### [Activity]
Your task is to return the span of lines beginning at the one with "Instruction: Click the previous" and ending at the last line of the data, exactly as it stands.
----------------------------------------
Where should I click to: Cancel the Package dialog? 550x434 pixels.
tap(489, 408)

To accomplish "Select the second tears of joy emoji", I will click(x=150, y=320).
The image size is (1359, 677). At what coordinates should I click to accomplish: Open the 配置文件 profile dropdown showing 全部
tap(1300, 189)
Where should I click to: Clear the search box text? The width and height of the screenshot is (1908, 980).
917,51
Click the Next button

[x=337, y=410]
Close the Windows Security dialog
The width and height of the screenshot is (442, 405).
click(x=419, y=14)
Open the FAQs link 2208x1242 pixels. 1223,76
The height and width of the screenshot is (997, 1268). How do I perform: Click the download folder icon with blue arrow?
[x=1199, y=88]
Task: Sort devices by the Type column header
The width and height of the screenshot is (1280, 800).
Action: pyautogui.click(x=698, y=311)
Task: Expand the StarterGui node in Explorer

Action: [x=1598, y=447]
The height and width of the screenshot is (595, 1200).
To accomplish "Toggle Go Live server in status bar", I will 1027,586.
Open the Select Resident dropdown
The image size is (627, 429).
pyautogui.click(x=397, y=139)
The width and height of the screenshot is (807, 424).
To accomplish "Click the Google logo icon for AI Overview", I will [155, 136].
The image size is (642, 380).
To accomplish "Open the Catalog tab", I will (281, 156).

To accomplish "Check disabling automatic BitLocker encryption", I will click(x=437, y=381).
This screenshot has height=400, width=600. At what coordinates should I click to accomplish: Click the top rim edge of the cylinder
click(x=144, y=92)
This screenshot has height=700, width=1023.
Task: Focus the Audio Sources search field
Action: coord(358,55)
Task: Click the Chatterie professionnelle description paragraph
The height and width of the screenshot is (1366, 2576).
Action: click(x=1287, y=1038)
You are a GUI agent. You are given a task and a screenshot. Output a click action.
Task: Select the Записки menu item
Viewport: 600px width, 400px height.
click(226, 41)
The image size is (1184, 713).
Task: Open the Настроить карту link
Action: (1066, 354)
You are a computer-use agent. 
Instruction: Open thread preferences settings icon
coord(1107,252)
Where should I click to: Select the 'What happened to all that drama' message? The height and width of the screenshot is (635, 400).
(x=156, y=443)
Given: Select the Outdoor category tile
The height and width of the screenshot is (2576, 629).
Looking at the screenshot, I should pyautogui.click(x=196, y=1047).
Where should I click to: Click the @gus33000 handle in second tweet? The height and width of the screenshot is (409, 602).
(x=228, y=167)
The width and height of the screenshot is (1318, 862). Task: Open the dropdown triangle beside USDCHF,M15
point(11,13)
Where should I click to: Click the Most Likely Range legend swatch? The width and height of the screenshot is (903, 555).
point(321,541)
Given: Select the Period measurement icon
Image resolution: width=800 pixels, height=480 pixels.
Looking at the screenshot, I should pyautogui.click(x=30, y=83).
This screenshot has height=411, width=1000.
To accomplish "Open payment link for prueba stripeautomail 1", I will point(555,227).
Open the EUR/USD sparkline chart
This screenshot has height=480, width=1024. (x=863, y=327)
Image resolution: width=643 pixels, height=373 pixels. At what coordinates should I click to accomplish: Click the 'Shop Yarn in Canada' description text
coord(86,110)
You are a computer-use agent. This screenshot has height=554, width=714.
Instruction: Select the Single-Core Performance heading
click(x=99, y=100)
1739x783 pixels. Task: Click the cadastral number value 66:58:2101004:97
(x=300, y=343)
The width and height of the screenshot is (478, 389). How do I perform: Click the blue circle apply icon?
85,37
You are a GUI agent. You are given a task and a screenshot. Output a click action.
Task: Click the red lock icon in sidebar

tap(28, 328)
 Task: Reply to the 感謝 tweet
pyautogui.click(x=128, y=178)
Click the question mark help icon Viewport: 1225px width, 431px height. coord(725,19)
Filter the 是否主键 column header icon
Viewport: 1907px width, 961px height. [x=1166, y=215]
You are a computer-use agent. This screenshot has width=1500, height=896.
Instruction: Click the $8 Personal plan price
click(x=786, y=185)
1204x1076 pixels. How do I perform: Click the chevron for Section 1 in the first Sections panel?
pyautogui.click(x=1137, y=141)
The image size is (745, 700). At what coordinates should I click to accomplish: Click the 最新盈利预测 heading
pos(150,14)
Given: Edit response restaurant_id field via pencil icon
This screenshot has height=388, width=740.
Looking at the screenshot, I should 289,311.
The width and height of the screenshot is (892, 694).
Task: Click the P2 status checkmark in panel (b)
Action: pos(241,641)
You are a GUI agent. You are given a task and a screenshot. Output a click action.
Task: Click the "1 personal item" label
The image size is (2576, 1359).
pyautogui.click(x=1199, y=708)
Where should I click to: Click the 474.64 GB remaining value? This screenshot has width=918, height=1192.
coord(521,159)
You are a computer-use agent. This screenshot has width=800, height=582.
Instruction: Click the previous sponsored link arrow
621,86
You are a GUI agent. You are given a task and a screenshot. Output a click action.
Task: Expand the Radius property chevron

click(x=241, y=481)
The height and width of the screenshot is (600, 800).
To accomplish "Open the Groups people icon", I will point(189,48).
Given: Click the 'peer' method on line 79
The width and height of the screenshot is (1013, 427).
----------------------------------------
### [Exercise response]
Instruction: Click the previous sponsored link arrow
621,86
You are a GUI agent. You are given a task and a screenshot. Output a click action.
Task: Expand the Radius property chevron

click(x=241, y=481)
The height and width of the screenshot is (600, 800).
To accomplish "Open the Groups people icon", I will point(189,48).
Given: Click the 'peer' method on line 79
The width and height of the screenshot is (1013, 427).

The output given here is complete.